Marcel Thomas-Duval, banquier

Comme tous les matins, depuis le 1<sup>er</sup> février 1967, Marcel Thomas-Duval se rend à la « World National Bank », place Vendôme. Il traverse le Ritz, prend la presse financière étrangère pour y retrouver son bureau. C'est son choix. Il a préféré ne pas rejoindre son père et son oncle, les Thomas-Duval, principaux héritiers de la Banque Thomas-Duval qui fut fondée sous le Second Empire par d'anciens mégissiers du Roy.

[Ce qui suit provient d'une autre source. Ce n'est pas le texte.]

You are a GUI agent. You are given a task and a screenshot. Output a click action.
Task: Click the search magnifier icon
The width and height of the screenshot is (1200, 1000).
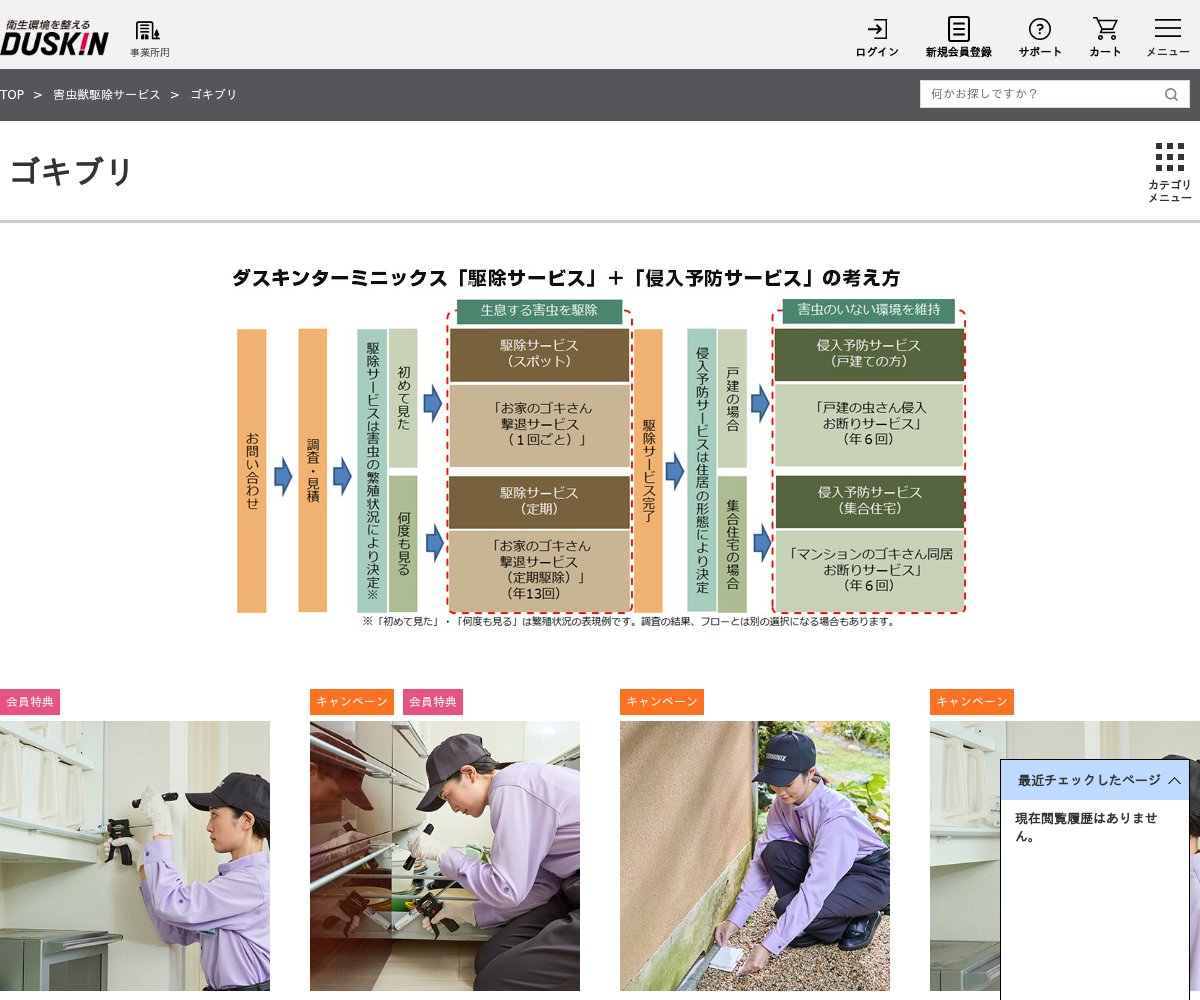tap(1170, 94)
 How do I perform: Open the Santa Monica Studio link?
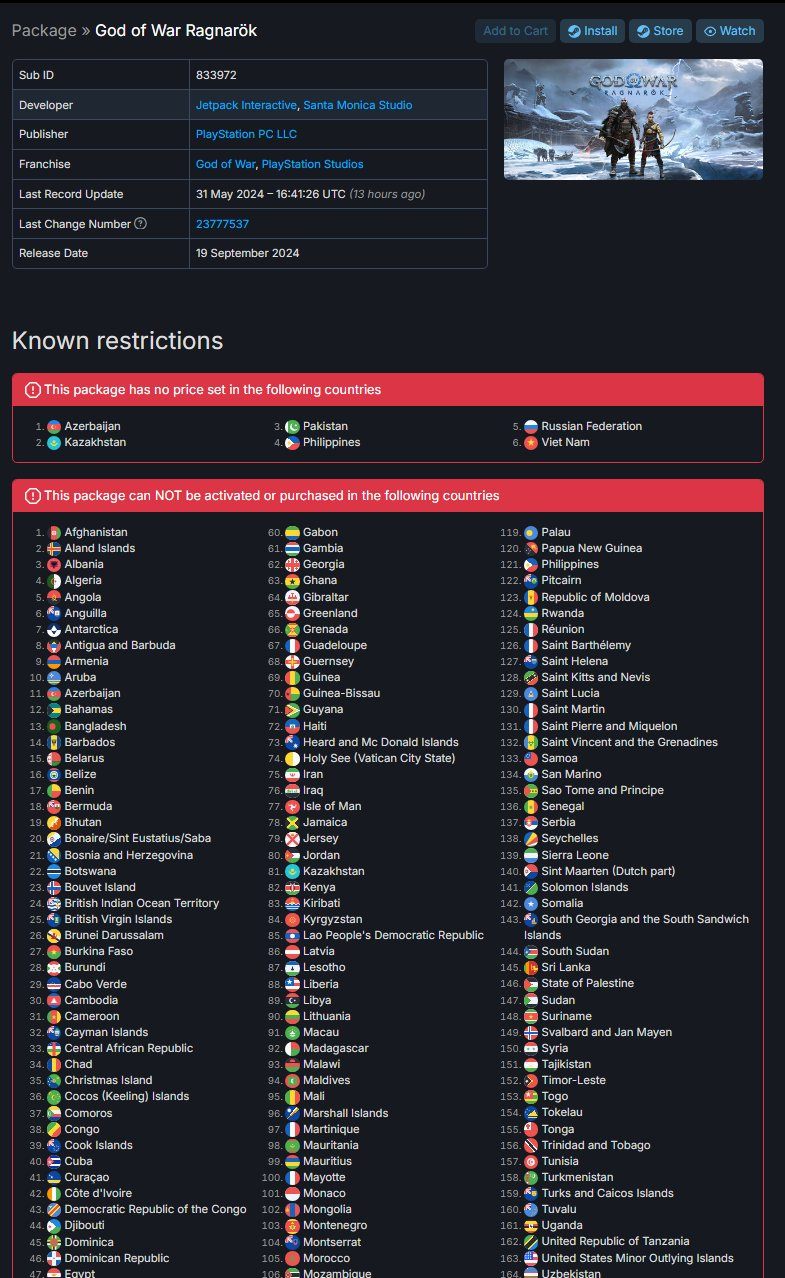[x=358, y=105]
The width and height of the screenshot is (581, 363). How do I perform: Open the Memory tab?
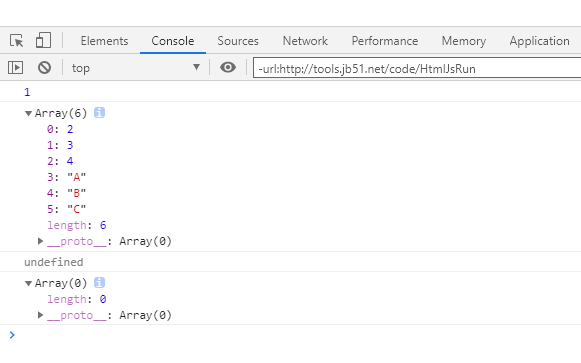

Jean-Claude Ratier, avec précision, nous plonge dans la vie de ce banquier qui vit arriver Mitterrand au pouvoir, assista à la nationalisation de la banque de ses ancêtres, puis, comment « grâce au dédommagement » qu'il en reçut, décida de « recréer » la Banque Thomas-Duval.
En 1987, année de transactions spéculatives excessives, se rendant à l'enterrement de Roger Cazes, patron de la célèbre brasserie Lipp , Marcel Thomas-Duval décide de « la mise au rancart » de « ses » spéculateurs, traders, boursicoteurs, qui s'acharnent à défier le « bon sens » au sein de sa propre banque.
Avec une belle érudition, l'auteur nous rappelle pourquoi Alexandre n'alla pas plus loin que l'Indus, et tout comme Achille , au pied de Troie, il se retira sous sa tente, prêtant ainsi à son « héros », Marcel Thomas-Duval, une destinée quelque peu « propitiatoire * ».
* Qui a pour but de rendre (Dieu) propice.